Buy samples before buying 100g or more, then
*you* decide.
http://www.norbutea.com/FujianTea?sort_ ... asc&page=2
^offers samples
https://www.imperialtea.com/2011-Editio ... -P58.htmlp
^Roy says this is a great BJG:
it's hard to find authentic Bai Ji Guan and even harder to procure a great one
... hey, there's another catch-all buzz word, Oni forgot to include "
authentic" in the long list of selective requirements.
(but it's not from a mother tree like the high-roasted 'classic' BJG that Herb_Master gets in Malaysia)...buy a sample, then *you* decide, it's in your price range...oops, I didn't no we only had <24hrs to meet your reply requirements as it wasn't stated in the OP
For what it's worth, you can read that both local Wuyi & ChaoZhou drinkers will keep a roasted tea for a year or more to let the 'fire' of the charcoal roasting dissipate, allowing for a smoother tasting tea.
Maybe H_M & I like highly oaked wines more than most, and same for teas
, but I did try early this summer (guessing that means the DHP was oven roasted as charcoal fired would have taken longer) ITR's 2011 DHP & 2010 Competition Wuyi.
https://www.imperialtea.com/2011-Editio ... -P56.htmlp
https://www.imperialtea.com/2010-Harves ... P571.htmlp
If you associate the great oolongs of Wu Yi Shan with the sooty charcoal taste of overfired standard-grade teas, our zheng yan Wild Tree Shui Xian will be a revelation. Carefully hand-harvested from large old trees that haven’t been cultivated on farms, the big, lightly rolled, “dragon” shaped leaves have indeed been charcoal-fired according to tradition, but only to the point of drying the leaves, concentrating their complex, powerful flavors, and slightly caramelizing their juice. The result is a fresh, crisp scent spiced with florals and balanced by undernotes of roasting that enhance but don’t overwhelm.
I bought 1oz (Roy split a 2oz size for me) of each as a "sample" because those <1oz samples are never enough to do enough multiple tea sessions you really need to workout your own brewing preferences.
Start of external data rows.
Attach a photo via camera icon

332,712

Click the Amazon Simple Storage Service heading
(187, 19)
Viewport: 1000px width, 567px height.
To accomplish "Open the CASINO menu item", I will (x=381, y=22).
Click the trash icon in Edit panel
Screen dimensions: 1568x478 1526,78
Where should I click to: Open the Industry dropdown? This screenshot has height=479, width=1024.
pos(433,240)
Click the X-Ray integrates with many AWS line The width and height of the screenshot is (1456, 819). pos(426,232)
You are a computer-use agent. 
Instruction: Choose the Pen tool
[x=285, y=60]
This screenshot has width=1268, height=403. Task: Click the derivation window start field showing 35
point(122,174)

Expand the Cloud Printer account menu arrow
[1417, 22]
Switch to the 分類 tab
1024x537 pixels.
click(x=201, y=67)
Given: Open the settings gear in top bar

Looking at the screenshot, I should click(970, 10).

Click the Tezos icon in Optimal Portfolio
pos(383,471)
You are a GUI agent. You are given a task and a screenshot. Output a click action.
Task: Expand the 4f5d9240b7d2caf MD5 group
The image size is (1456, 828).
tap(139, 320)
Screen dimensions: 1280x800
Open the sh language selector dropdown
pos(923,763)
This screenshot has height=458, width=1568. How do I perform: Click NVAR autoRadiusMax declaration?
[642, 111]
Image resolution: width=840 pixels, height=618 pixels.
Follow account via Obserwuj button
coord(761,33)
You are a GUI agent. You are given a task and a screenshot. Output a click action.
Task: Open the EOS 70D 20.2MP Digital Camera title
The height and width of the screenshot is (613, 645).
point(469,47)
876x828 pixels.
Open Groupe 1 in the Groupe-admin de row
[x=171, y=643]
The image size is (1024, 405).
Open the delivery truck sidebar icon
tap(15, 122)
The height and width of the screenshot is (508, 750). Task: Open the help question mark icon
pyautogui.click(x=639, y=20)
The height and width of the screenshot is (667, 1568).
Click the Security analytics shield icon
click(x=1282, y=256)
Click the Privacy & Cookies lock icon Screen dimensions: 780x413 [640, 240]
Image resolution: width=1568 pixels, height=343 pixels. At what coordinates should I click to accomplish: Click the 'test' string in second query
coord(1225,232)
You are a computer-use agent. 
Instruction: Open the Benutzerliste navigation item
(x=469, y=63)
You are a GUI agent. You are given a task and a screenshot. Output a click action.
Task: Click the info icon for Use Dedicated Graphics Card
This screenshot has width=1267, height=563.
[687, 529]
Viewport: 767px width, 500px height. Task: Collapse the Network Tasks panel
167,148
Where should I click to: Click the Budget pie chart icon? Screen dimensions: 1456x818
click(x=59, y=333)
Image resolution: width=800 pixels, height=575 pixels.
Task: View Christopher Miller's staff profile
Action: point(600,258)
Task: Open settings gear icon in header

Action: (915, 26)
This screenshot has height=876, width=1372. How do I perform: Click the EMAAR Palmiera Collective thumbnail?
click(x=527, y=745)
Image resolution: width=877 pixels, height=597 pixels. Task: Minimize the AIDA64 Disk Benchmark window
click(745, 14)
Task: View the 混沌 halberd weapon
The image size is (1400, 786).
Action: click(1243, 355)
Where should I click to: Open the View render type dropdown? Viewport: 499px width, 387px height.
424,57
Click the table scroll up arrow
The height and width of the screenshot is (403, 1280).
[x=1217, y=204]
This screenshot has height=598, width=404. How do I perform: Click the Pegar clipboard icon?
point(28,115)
While the '10 Shiu-Xian surely did not taste much more roasted as a 'classic' Phoenix DC, it never the less was surely different < which is what they point out ^above, the environment &
processing really makes a difference.
I preferred the stronger tea flavors of the DHP, but know *many* people would be put off by the overwhelming chocolate/caramel/high-roasting charcoal infused flavors...28g sample went pretty fast---though I know it's too expensive for me to re-order...I'll have to try some less expensive versions, didn't save any to let the 'fire' dissipate
To each his/her own...and one last thing> Oni left out the distinction btw "standard" grade & "basic"
<to make a point about the futility of these requirements and point back to what
teaguardian says about selecting 'quality' Phoenix DC's for fairer prices.